Chicago | Reuters — U.S. wheat, corn and soybean futures rallied on Monday, bolstered by hopes for improving export prospects due to increased demand from China and decreased competition from Argentina, traders said.
Wheat notched the biggest gains, with the most-active Chicago Board of Trade soft red winter wheat contract surging 3.2 per cent to its highest in 5-1/2 months. Corn jumped to its highest since Nov. 1 and soybeans hit their highest since Nov. 15.
“The grain markets took positive momentum into the weekend on the heels of a ‘phase one’ trade deal with China, and the good vibes continue today despite plenty of uncertainty on the real, ultimate effect of the agreement on U.S. Ag exports,” Matt Zeller, director of market information at INTL FCStone, said in a note to clients.

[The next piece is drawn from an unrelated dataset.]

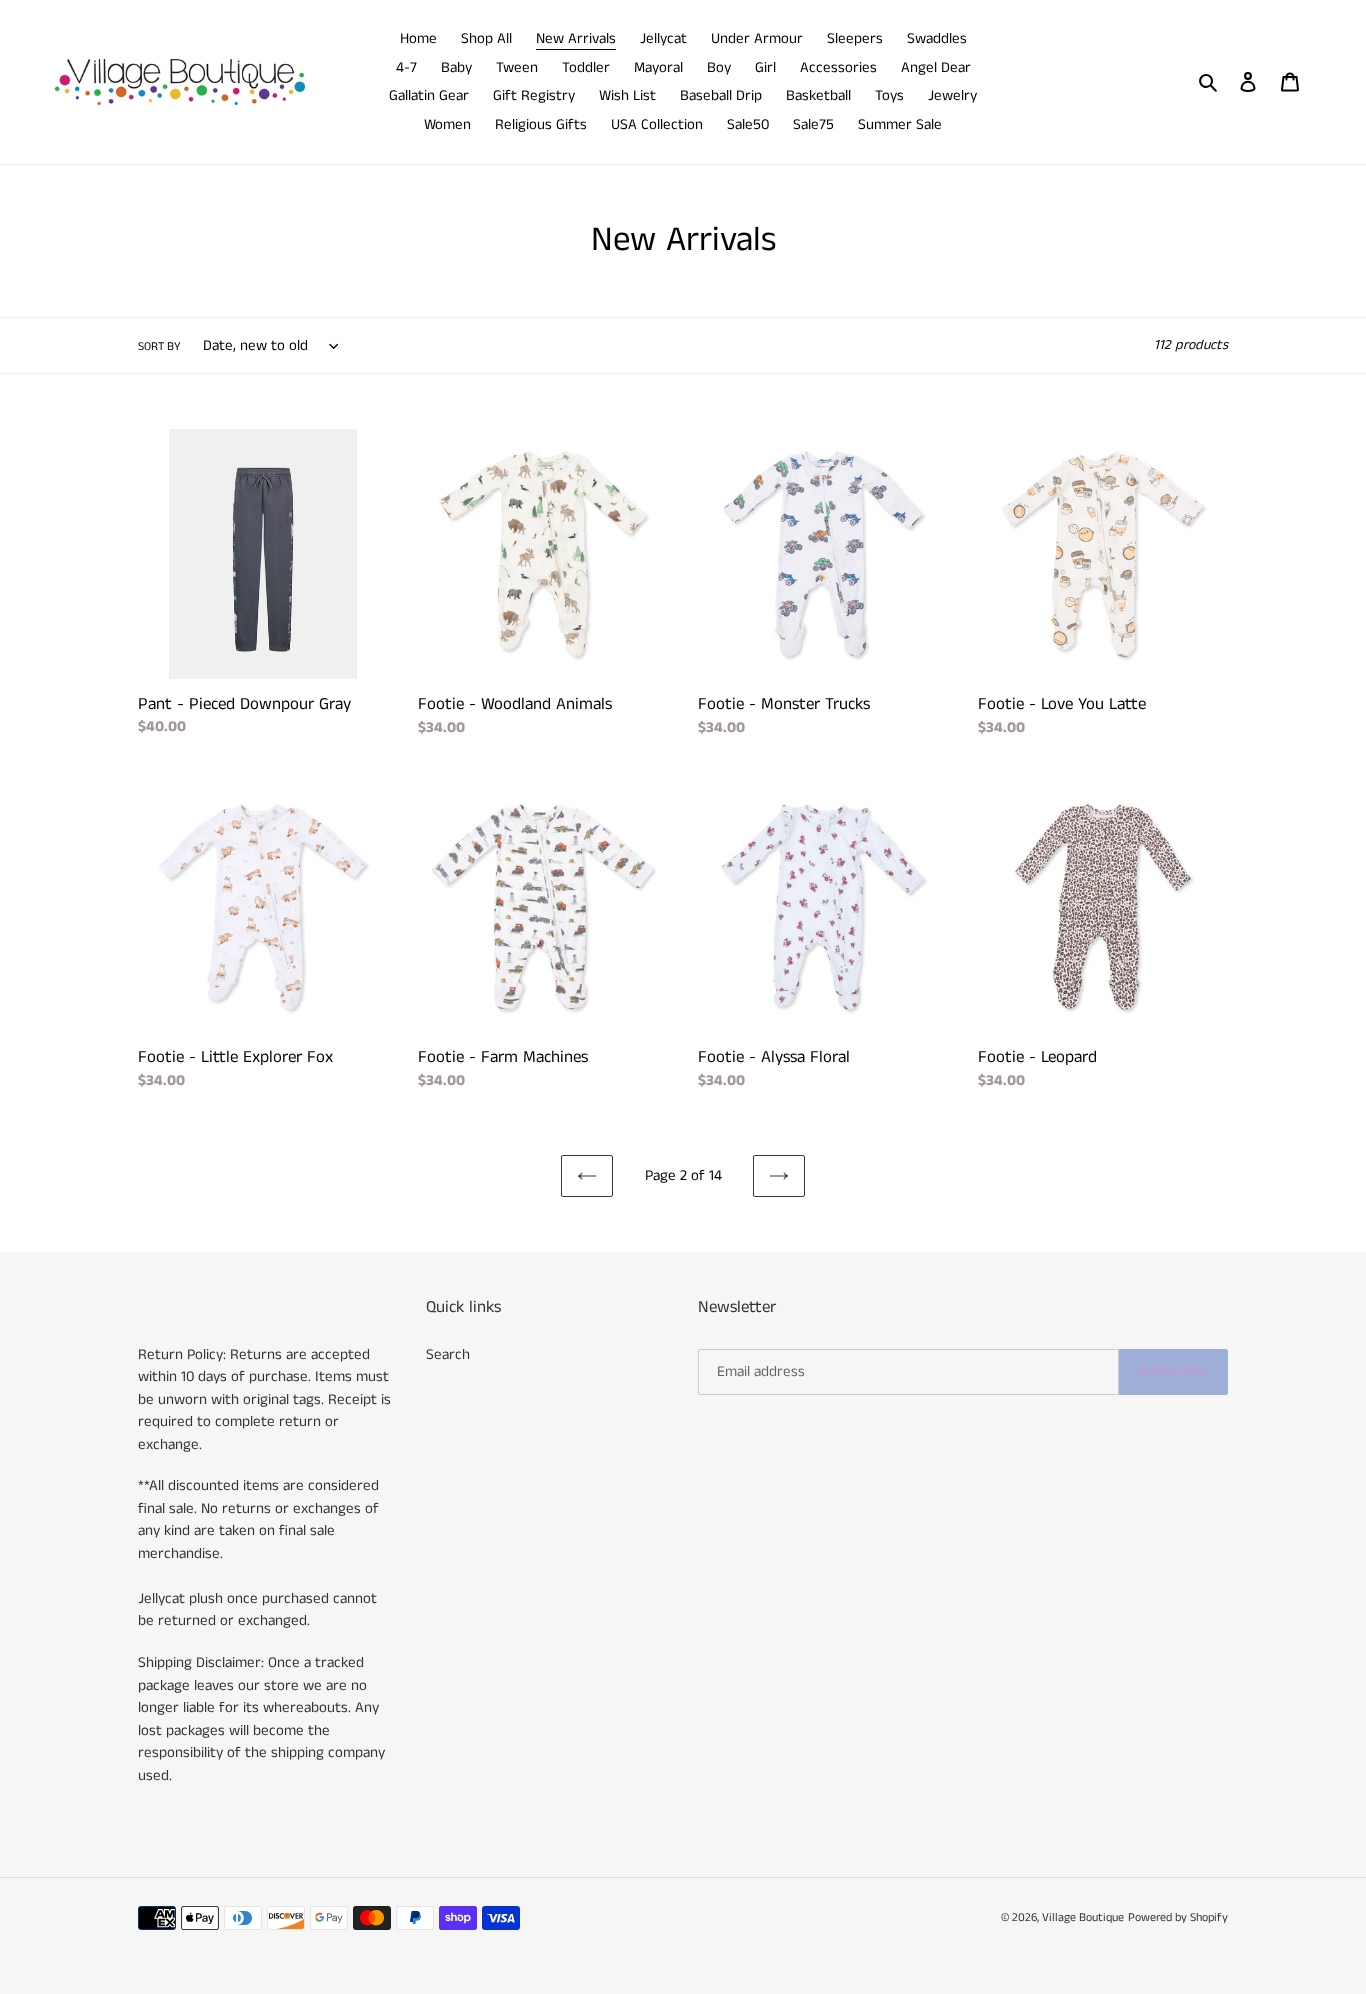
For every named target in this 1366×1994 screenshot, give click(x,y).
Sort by (159, 346)
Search (448, 1354)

Under the trade agreement announced last week, Washington will reduce some tariffs on Chinese imports in exchange for Chinese purchases of agricultural, manufactured and energy products increasing by about $20 billion over the next two years (all figures US$).
Chicago Board of Trade March soft red winter wheat futures settled up 17-1/4 cents at $5.49-3/4 a bushel.
CBOT January soybeans were 14-1/2 cents higher at $9.22 a bushel, just below its session high, and CBOT March corn was up seven cents at $3.88 a bushel.
“No one expects the Chinese to buy huge amounts of corn, but they do expect them to buy big chunks of meats, ethanol, DDGs, and sorghum, all of which would help the corn balance sheet,” Charlie Sernatinger, global head of grain futures at ED+F Man Capital, said in a note to clients.
Argentina’s new government hiked export levies on soy, wheat and corn, an official decree showed.
The measure, which will raise the levy for soybeans, soyoil and soymeal to 30 per cent and the rate for corn and wheat to 12 per cent as authorities tackle a debt crisis, but could curb export flows in the short term.
“Geopolitics is dominating news as after a first stage agreement between the U.S. and China, it’s Argentina that is coming back into focus,” consultancy Agritel said in a note. “These two factors are supporting prices, especially oilseeds which are also (supported by) crude oil that is higher.”
Wheat prices drew additional support from sowing difficulties in Europe and the Black Sea region.
A very dry autumn in Ukraine caused a nearly 10 per cent drop in winter-wheat sowing, analyst firm APK-Inform said.